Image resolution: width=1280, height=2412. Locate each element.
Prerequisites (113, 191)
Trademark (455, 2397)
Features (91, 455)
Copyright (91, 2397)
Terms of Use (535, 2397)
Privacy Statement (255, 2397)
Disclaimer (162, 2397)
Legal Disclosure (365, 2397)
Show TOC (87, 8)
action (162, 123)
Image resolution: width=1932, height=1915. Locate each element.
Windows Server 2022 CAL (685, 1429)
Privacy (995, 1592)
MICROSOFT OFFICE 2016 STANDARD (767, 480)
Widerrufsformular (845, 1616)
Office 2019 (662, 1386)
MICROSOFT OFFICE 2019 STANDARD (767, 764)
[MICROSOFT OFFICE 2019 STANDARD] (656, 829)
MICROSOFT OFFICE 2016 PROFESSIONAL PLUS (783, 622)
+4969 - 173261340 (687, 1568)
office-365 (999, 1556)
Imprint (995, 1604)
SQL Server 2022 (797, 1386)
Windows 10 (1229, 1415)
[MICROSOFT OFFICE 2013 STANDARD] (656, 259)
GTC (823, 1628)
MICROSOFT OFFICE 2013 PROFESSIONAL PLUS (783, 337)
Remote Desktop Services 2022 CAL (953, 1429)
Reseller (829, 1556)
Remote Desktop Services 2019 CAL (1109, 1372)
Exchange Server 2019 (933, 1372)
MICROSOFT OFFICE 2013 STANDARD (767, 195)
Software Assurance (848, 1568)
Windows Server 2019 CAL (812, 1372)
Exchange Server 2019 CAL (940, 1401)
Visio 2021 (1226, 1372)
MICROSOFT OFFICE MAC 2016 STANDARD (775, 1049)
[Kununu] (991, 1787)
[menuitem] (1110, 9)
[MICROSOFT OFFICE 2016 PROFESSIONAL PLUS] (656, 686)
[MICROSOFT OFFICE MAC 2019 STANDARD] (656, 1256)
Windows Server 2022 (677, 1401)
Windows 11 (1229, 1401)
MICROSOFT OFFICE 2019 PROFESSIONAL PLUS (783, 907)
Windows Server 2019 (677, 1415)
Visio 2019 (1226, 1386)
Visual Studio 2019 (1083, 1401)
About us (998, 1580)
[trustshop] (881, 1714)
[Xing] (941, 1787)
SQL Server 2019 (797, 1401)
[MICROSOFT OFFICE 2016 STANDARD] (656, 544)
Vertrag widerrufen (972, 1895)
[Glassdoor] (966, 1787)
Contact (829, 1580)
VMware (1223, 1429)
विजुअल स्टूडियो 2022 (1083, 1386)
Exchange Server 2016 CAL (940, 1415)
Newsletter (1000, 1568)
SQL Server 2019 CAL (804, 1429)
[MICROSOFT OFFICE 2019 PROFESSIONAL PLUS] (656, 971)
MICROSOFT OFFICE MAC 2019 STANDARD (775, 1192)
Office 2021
★ ★ ★ ★ ★ ★ ★
Your response must consist of all the records, retyped exactly.

◆ **COMPLETED EXERCISE**
Image resolution: width=1280, height=2412. Locate each element.
Prerequisites (113, 191)
Trademark (455, 2397)
Features (91, 455)
Copyright (91, 2397)
Terms of Use (535, 2397)
Privacy Statement (255, 2397)
Disclaimer (162, 2397)
Legal Disclosure (365, 2397)
Show TOC (87, 8)
action (162, 123)
Image resolution: width=1932, height=1915. Locate each element.
Windows Server 2022 CAL (685, 1429)
Privacy (995, 1592)
MICROSOFT OFFICE 2016 STANDARD (767, 480)
Widerrufsformular (845, 1616)
Office 2019 (662, 1386)
MICROSOFT OFFICE 2019 STANDARD (767, 764)
[MICROSOFT OFFICE 2019 STANDARD] (656, 829)
MICROSOFT OFFICE 2016 PROFESSIONAL PLUS (783, 622)
+4969 - 173261340 (687, 1568)
office-365 (999, 1556)
Imprint (995, 1604)
SQL Server 2022 (797, 1386)
Windows 10 (1229, 1415)
[MICROSOFT OFFICE 2013 STANDARD] (656, 259)
GTC (823, 1628)
MICROSOFT OFFICE 2013 PROFESSIONAL PLUS (783, 337)
Remote Desktop Services 2022 CAL (953, 1429)
Reseller (829, 1556)
Remote Desktop Services 2019 CAL (1109, 1372)
Exchange Server 2019 (933, 1372)
MICROSOFT OFFICE 2013 STANDARD (767, 195)
Software Assurance (848, 1568)
Windows Server 2019 CAL (812, 1372)
Exchange Server 2019 CAL (940, 1401)
Visio 2021 (1226, 1372)
MICROSOFT OFFICE MAC 2016 STANDARD (775, 1049)
[Kununu] (991, 1787)
[menuitem] (1110, 9)
[MICROSOFT OFFICE 2016 PROFESSIONAL PLUS] (656, 686)
[MICROSOFT OFFICE MAC 2019 STANDARD] (656, 1256)
Windows Server 2022 (677, 1401)
Windows 11 (1229, 1401)
MICROSOFT OFFICE 2019 PROFESSIONAL PLUS (783, 907)
Windows Server 2019 (677, 1415)
Visio 2019 (1226, 1386)
Visual Studio 2019 (1083, 1401)
About us (998, 1580)
[trustshop] (881, 1714)
[Xing] (941, 1787)
SQL Server 2019 (797, 1401)
[MICROSOFT OFFICE 2016 STANDARD] (656, 544)
Vertrag widerrufen (972, 1895)
[Glassdoor] (966, 1787)
Contact (829, 1580)
VMware (1223, 1429)
विजुअल स्टूडियो 2022 (1083, 1386)
Exchange Server 2016 CAL (940, 1415)
Newsletter (1000, 1568)
SQL Server 2019 CAL (804, 1429)
[MICROSOFT OFFICE 2019 PROFESSIONAL PLUS] (656, 971)
MICROSOFT OFFICE MAC 2019 STANDARD (775, 1192)
Office 2021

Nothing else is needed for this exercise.